Yesterday I posted and said i want to be honest about my eating and being very transparent to you all. I am super serious about that and feel the only way I have a real chance to be successful at this is i have to be totally honest. Today has wins and major blows :(
So up until I left work today my eating was perfect. I am starting to identify the situations where I stray. One of the big ones is the cafeteria at work. So today i didnt go in at at all (cos once I go in and see the finger buns, and hot chips and bbq shapes....well im hopeless then) I took my lunch and all my snacks and got my drinks from the vending machine and stuck to my plan. Late in the afternoon work supplied krispy kremes....but i declined (yay me!)
But then,.....duh duh duh.....I finished work at 3.30pm and didnt have gym till 6pm....it takes about a hour while waiting for the bus and travel time etc...so i was going to have a hour spare. I thought....i could stay back and do a hours overtime....or....altho it had been raining it had cleared up i thought i can go home .... shower ..... change then head into the gym....but of course as the bus gets to my suburb it starts to bucket down....and i have about a 10 minute walk from the bus stop....so i thought bugger it ill go to city cross grab a diet coke and read my book.
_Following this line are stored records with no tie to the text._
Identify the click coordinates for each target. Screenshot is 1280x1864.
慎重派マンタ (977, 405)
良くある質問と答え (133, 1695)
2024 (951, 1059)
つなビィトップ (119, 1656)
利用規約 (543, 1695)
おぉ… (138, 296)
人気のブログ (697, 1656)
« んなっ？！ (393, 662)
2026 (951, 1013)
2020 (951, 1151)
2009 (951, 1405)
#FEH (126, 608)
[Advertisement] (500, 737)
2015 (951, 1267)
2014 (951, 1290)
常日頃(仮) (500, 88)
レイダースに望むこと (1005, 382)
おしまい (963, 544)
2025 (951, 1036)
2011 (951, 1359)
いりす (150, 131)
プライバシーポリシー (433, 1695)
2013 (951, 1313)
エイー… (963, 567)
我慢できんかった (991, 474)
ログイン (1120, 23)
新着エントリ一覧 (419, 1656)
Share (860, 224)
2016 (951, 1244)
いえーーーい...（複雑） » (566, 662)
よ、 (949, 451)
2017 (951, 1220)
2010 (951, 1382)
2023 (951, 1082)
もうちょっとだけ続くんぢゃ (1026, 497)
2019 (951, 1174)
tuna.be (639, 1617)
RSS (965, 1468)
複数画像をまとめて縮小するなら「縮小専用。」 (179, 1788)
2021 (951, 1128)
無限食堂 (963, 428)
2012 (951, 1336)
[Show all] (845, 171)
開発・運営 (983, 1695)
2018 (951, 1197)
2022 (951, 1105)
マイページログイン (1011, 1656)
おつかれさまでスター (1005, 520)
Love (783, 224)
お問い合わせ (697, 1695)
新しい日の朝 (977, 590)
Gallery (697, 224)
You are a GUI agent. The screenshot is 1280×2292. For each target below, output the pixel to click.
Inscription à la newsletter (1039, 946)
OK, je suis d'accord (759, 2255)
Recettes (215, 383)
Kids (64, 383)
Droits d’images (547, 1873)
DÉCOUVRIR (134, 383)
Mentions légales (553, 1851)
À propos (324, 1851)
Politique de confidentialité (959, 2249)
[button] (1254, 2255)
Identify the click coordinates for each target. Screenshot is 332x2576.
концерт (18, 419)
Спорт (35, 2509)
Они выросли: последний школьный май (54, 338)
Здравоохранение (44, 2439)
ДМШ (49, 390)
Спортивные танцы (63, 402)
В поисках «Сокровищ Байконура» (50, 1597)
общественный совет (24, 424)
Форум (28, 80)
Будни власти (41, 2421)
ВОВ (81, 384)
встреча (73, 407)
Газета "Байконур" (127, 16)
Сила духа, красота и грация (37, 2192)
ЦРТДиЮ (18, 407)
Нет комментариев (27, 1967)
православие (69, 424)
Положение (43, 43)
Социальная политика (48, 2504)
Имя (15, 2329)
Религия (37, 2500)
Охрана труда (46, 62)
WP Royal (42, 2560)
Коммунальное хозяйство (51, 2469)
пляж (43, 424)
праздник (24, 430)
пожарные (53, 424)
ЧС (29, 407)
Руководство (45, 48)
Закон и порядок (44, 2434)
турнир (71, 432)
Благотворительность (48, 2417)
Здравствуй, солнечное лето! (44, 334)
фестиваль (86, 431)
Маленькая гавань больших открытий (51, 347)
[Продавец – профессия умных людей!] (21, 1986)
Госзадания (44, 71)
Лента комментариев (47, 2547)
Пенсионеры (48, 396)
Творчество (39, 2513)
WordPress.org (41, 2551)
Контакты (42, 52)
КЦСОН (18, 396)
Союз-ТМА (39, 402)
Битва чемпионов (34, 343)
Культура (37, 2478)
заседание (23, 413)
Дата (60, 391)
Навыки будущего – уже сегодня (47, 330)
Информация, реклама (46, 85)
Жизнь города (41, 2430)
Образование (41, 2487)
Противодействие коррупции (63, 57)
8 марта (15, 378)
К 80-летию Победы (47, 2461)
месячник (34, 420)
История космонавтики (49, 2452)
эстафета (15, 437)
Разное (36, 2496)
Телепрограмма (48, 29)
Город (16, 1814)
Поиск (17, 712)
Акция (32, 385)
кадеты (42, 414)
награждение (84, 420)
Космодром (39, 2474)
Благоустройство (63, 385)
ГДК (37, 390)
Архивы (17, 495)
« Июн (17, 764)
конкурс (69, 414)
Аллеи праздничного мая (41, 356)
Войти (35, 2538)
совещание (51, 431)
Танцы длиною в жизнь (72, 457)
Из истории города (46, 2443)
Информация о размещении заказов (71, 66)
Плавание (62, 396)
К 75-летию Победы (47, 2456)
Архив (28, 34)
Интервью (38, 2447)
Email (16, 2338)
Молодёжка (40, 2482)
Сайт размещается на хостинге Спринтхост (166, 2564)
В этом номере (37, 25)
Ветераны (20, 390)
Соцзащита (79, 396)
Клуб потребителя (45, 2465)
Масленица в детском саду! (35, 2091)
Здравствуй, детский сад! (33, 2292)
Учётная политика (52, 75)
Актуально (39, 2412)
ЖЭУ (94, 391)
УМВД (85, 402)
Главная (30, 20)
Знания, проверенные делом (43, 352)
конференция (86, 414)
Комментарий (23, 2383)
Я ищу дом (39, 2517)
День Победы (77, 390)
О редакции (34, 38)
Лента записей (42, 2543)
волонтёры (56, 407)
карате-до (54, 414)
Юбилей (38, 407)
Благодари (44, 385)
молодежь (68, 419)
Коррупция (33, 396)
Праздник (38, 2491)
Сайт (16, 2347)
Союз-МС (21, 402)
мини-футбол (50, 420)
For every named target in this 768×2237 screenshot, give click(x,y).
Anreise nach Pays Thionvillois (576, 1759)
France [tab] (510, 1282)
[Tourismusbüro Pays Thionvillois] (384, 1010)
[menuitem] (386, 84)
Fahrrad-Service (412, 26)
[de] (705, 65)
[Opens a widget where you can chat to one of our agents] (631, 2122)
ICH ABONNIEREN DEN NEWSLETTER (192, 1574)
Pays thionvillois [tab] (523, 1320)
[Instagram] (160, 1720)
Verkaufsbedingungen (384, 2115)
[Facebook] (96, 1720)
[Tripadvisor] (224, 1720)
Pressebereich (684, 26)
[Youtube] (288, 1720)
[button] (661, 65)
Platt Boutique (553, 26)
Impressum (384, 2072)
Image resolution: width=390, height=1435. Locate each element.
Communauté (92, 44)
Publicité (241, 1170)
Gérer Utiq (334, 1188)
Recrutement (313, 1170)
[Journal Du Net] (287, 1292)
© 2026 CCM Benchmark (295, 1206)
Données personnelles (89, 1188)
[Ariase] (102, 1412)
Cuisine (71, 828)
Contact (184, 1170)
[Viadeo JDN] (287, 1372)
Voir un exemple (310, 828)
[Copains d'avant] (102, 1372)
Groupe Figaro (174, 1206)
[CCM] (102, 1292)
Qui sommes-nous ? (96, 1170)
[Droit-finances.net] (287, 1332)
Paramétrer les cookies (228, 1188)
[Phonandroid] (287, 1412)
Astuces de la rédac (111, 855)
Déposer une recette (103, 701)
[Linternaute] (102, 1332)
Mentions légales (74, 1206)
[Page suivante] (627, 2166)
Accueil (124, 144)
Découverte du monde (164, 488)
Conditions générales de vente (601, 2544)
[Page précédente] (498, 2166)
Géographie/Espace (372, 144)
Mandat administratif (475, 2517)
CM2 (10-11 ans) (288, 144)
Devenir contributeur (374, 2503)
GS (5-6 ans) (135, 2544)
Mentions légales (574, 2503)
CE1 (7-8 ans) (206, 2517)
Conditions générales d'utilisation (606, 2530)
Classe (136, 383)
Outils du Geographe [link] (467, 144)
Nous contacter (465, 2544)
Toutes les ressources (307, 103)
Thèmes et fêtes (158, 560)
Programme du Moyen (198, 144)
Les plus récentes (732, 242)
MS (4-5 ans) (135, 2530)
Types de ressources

But of course i walk into city cross (its a food court) and all i want is food...and admittedly I had KFC and a donut! Once i finished eating i was like oh i cannot be stuffed with the gym tonight now....and wondered what was a good excuse to get out of attending LOL. But then i remembered the book i am reading and remembered "act out of love not fear" and thought bugger it....im not gonna stuff up the entire nite...so i went to the gym and did 20 minutes on the cross trainer. I then did some calf stretches for about 5 minutes and then went and did my first functional fit (group PT) session. Oh.my.gawd. There was a number of things to do that were just out of my league....box jumps and "centipede" being the main two. But most of the stuff I could struggle thru. I just need to make sure I speak up when there is something I cannot do and get a lesser option. I certainly worked hard in it tho and in 67 minutes burnt 737 calories so i was really happy with that.
I was coming home on the bus and thought to myself "wow that was certainly a struggle" and i was thinking it in a defeatist way.....but then i thought....if it isnt a struggle then its prolly not the right class/session for me....the gym isnt suppose to be a walk in the park!
The other not so great thing that happened was halfway thru the class my calf cramped up. My calves are super tight (and in fact it was the calves i was stretching prior to the class lol) so that hampered me a lil. But i think with getting my eating right....doing these 3 functional fit sessions per week...plus 1 PT session...i will lose weight. I still am thinking I may need the accountability of food coaching....but ill go as I am for the moment.
OH! And when i got home....instead of continuing the bad eating...the gym put me in such a good frame of mind...i knew dinner was not needed...so i had a protein shake (made with water) only.
The other thing i wanted to say is...expect to see me mess up. Expect to see me falter....for me....and weight loss thats how it works. I am working hard to get my head space and self talk right and workin on breaking habits....and while too many today may have looked like a failure .... in a lot of ways it was a step forward.